**Brief**
Once you find the line below that has "Screen dimensions: 1280x720", output it and every line after it exactly, stopping after the line that has "the Paint format", with no pictures.

**Data supplied**
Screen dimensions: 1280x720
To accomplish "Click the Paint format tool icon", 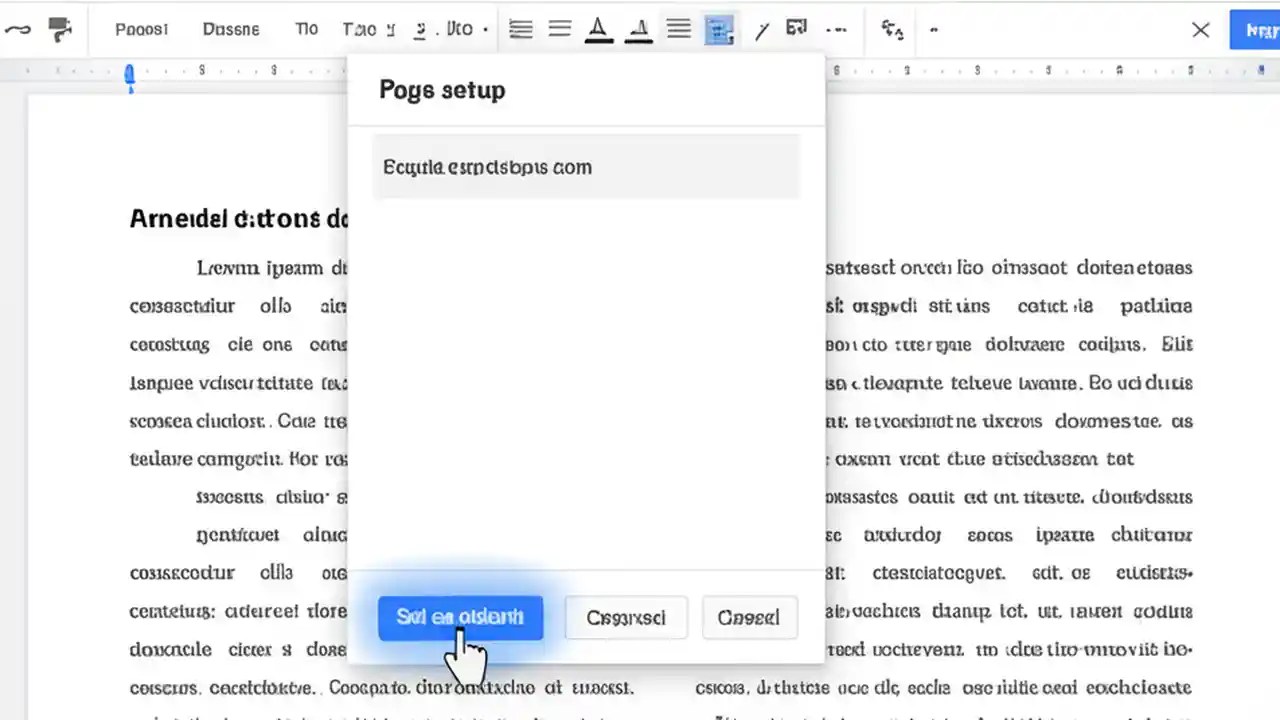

---

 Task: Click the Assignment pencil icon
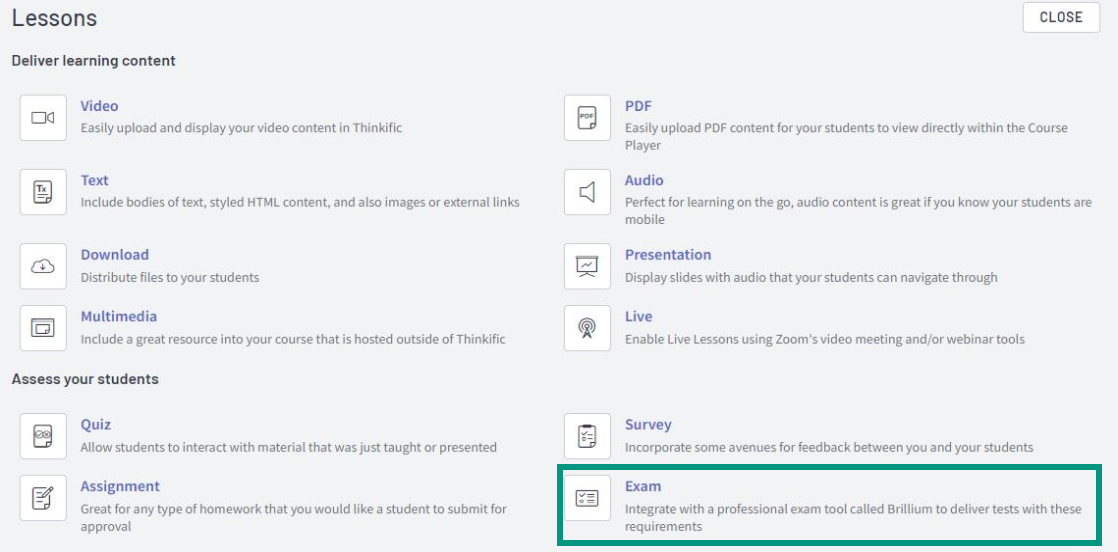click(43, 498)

==

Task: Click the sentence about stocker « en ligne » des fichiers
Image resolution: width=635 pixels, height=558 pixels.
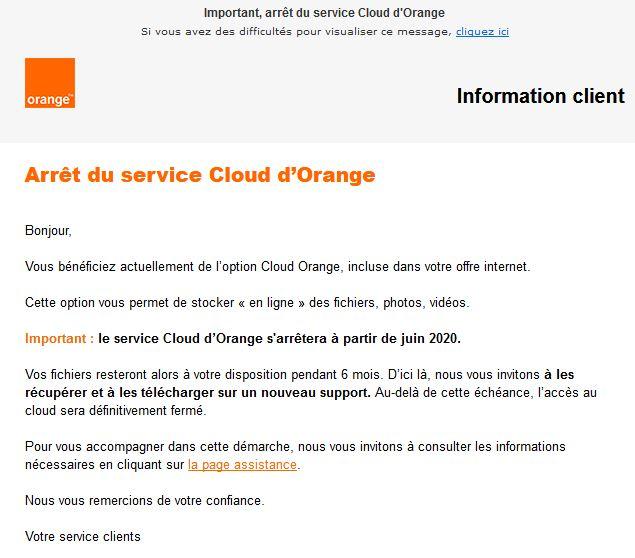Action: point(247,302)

**Answer section**
Screen dimensions: 1280x720
To accomplish "Click the Paint format tool icon", 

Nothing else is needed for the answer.